Notre avance réside aujourd’hui en notre capacité à cultiver de la vraie viande. Nous travaillons au Technion, avec la Professeure Shulamith Levenberg, une chercheuse reconnue au niveau mondial en matière d’ingénierie tissulaire. La Professeure Levenberg a initialement développé sa technologie dans le domaine médical, en cultivant des tissus reproduisant les fonctionnalités des organes endommagés par des accidents ou des maladies, en recréant notamment un pancréas pour des patients diabétiques. La plateforme sur laquelle nous avons commencé à travailler est ainsi l’adaptation d’une plateforme médicale à un environnement agro-alimentaire : l’environnement est différent, mais la technologie est la même. Son principe tient en l’isolation de cellules d’un être vivant et à l’utilisation de ces mêmes cellules pour produire des tissus à l’extérieur du corps. Les premiers essais sont concluants ! Nous travaillons désormais sur la texture de la viande, son goût, son fumet mais aussi sur l’extension de la production en vue d’une première commercialisation à l’horizon 2021–2022. Les échelles seront bien différentes de celles en laboratoire : dans l’agro-alimentaire, on a besoin de produire de grandes quantités à un coût adapté, avec toujours en tête l’impératif de qualité élevée. Dans l’industrie médicale, les quantités sont très faibles et les coûts astronomiques…

©Aleph Farms

L’enjeu de la « viande durable », c’est aussi – et surtout – la révolution environnementale qu’elle permettrait…

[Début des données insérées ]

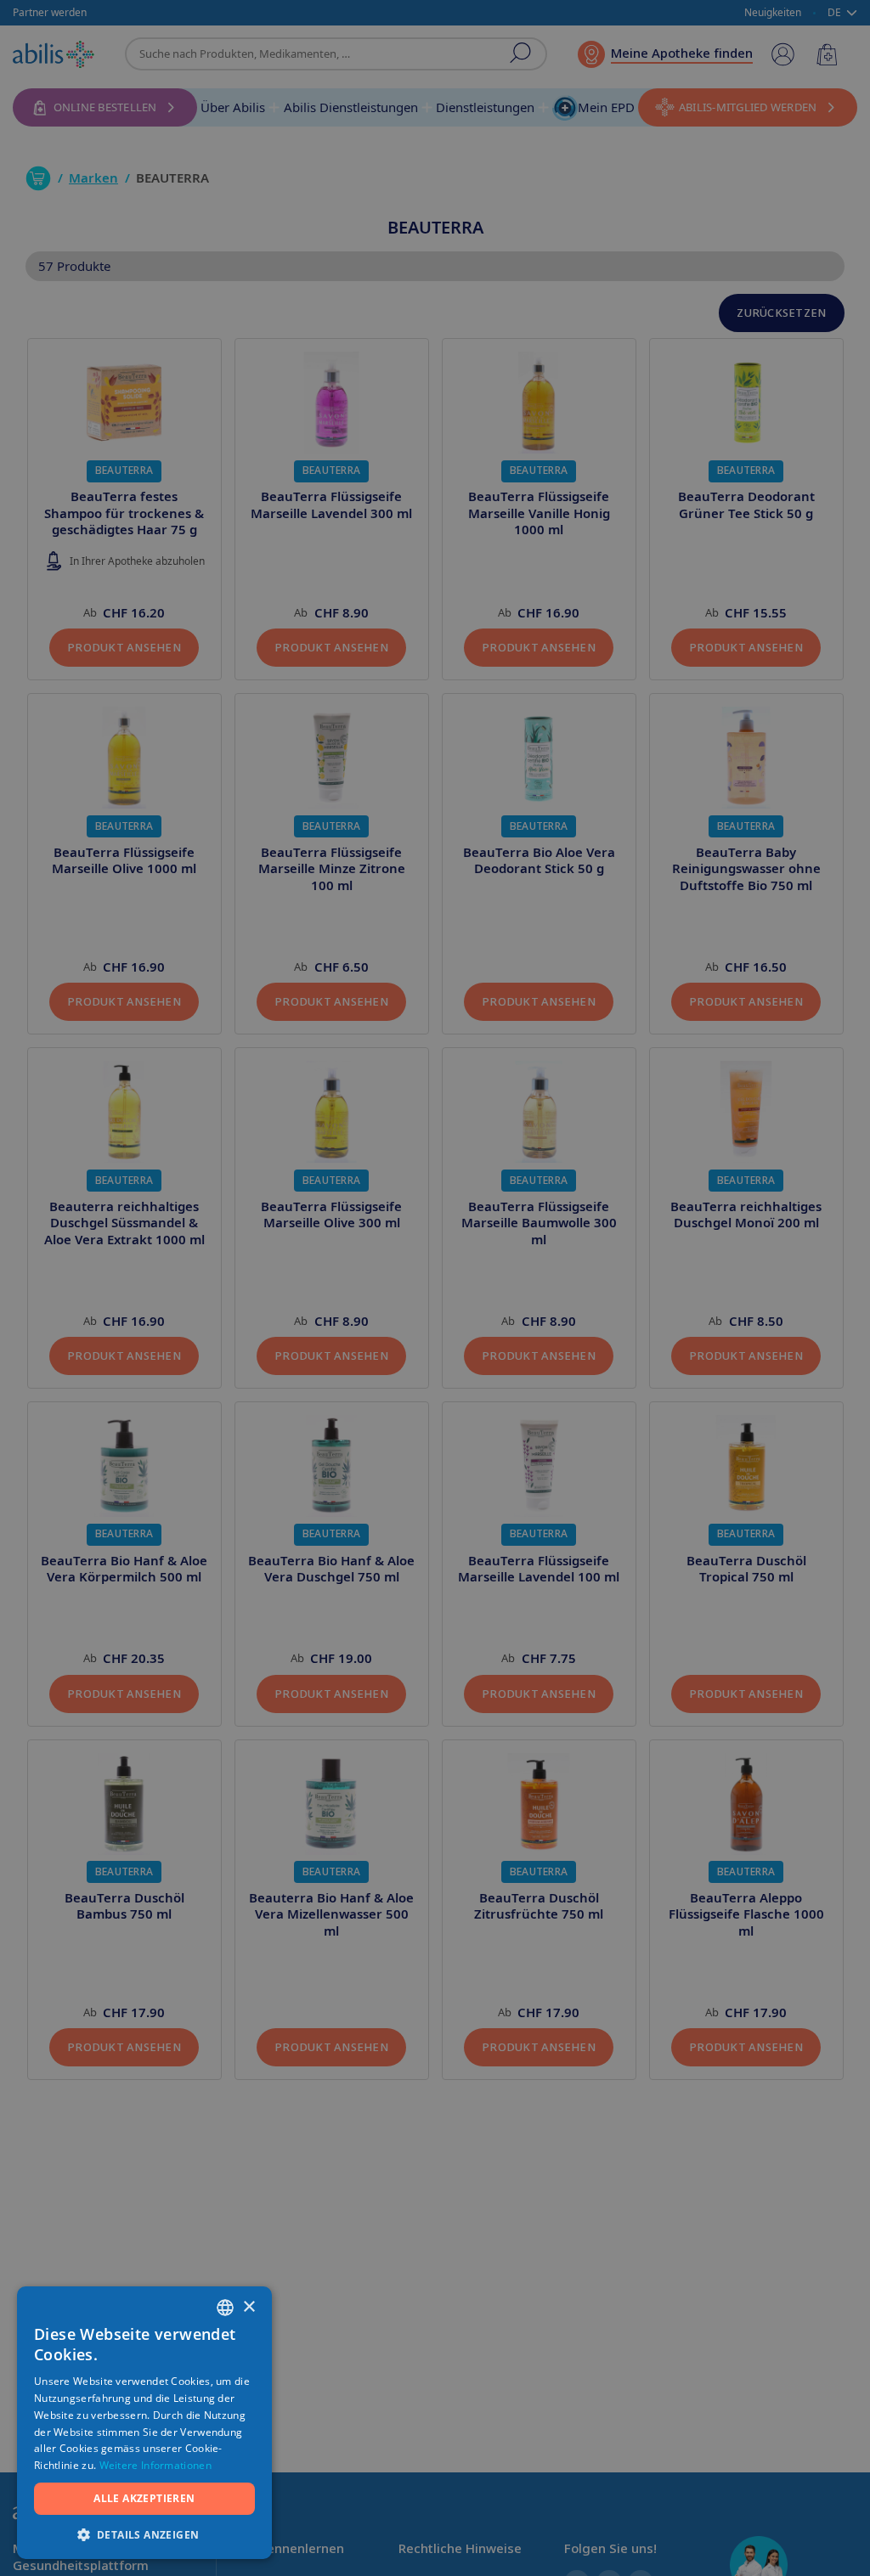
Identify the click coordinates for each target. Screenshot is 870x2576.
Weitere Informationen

En termes de besoin en eau et en terres arables, la production de notre « viande durable » est bien moins gourmande qu’une viande produite de manière traditionnelle. Rappelons que pour produire 1kg de bœuf, il faut aujourd’hui entre 10 et 15 000 L d’eau sur toute la durée de vie de l’animal (ce qui inclut l’eau pour produire les aliments dont il se nourrit, et l’eau qu’il boit directement). Les quantités de terre nécessaires pour produire du bœuf sont donc gigantesques.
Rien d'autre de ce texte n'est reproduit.